Zufriedene ERP-Anwender

Österreichische Unternehmen stellen ihren ERP-Lösungen durchaus ein gutes Zeugnis aus. Trotzdem gibt es aber auch etliche Kritikpunkte wie zum Beispiel die mobile Einsetzbarkeit der Lösungen oder deren Releasefähigkeit. [...]

Lösungen für Enterprise Resource Planning (ERP) haben sich in den meisten Unternehmen als zentrales Steuerungswerkzeug etabliert und leisten damit einen entscheidenden Beitrag zur Geschäftsentwicklung. Grund genug, dem ERP-Einsatz eine eigene Studie zu widmen, die seit nunmehr 12 Jahren regelmäßig von Trovarit durchgeführt wird. 340 der gut 2.500 Teilnehmer an der Studie „ERP in der Praxis“ kamen aus Österreich und sprachen ihren ERP-Anbietern und -Systemen ein Lob aus. Sowohl für die Software als auch für die Dienstleistung vergaben sie die Gesamtnote „Gut“. Betrachtet man die 39 bewerteten Aspekte zu System, Implementierungspartner, Projektverlauf und Wartungspartner im Detail, wird deutlich, wo der Schuh – trotz aller Zufriedenheit – am meisten drückt: So hat sich zum Beispiel die „mobile Einsetzbarkeit der ERP-Software“ im Vergleich zur letzten Studie noch einmal verschlechtert.
Wie in den Vorjahren schneiden schlanke ERP-Lösungen, ausgesprochene Branchenlösungen und Lösungen kleinerer Anbieter mit verhältnismäßig kleinem Kundenstamm am besten ab. Lösungen, die tendenziell eher bei größeren Kunden zum Einsatz kommen, befinden sich dagegen im Mittelfeld. Wenn auch durchaus nicht alle kleineren ERP-Lösungen eine Spitzenposition erreichen, so haben sie doch per se eine bessere Ausgangsposition als ihre größeren Mitstreiter:
Geringe Komplexität: Schlanke und funktionale bzw. branchenfokussierte ERP-Systeme verfügen über eine geringere Komplexität, sodass Einführung und Administration bzw.
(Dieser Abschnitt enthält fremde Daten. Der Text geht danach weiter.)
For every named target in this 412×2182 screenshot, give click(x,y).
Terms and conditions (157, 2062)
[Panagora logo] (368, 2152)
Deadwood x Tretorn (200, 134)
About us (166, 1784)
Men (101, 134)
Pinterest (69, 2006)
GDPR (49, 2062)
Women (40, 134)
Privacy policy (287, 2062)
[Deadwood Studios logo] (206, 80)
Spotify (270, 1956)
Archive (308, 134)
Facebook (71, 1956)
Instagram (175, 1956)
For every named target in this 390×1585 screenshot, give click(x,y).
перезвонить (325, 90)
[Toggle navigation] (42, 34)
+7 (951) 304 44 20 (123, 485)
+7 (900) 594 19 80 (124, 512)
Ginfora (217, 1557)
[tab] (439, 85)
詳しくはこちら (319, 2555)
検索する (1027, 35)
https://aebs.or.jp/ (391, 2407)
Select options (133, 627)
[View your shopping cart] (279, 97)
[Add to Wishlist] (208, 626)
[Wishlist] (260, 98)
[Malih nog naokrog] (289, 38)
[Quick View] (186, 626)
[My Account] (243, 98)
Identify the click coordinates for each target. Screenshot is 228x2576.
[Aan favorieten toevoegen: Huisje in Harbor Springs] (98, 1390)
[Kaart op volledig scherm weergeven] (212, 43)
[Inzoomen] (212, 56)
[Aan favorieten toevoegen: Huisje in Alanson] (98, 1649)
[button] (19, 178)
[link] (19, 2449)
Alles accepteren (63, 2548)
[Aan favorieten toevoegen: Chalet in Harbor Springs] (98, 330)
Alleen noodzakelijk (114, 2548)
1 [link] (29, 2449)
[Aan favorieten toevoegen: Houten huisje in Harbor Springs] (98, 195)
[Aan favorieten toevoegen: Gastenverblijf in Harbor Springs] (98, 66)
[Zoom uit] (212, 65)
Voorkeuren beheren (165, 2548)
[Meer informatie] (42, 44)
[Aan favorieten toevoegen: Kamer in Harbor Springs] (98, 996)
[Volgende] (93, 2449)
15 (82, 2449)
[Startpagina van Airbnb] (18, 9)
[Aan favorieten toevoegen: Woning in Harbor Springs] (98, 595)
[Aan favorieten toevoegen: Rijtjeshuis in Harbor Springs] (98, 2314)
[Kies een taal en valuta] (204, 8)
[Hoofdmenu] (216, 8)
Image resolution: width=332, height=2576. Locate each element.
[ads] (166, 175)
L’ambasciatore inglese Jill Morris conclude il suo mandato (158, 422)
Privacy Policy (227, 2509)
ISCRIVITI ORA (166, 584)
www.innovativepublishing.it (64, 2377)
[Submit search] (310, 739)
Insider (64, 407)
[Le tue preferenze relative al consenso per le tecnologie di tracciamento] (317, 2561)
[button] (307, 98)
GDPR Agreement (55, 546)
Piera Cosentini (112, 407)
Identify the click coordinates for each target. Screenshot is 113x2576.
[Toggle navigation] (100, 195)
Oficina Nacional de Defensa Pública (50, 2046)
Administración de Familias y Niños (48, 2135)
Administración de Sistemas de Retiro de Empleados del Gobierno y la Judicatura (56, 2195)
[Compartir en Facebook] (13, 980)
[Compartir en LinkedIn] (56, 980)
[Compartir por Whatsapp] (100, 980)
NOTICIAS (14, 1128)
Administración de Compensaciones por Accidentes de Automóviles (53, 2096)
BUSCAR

Aktualisierung weniger aufwendig und die Bedienung weniger erklärungsbedürftig sind.
Enge und intakte Kundenbeziehung: Kleinere, lokale bzw. spezialisierte Anbieter verfügen aufgrund der überschaubaren Kundenbasis und auch aufgrund ihres Fach- bzw. Branchen-Knowhows über weitaus bessere Möglichkeiten, (persönliche) Beziehungen zu ihren Kunden intensiv zu pflegen und individuell zu gestalten.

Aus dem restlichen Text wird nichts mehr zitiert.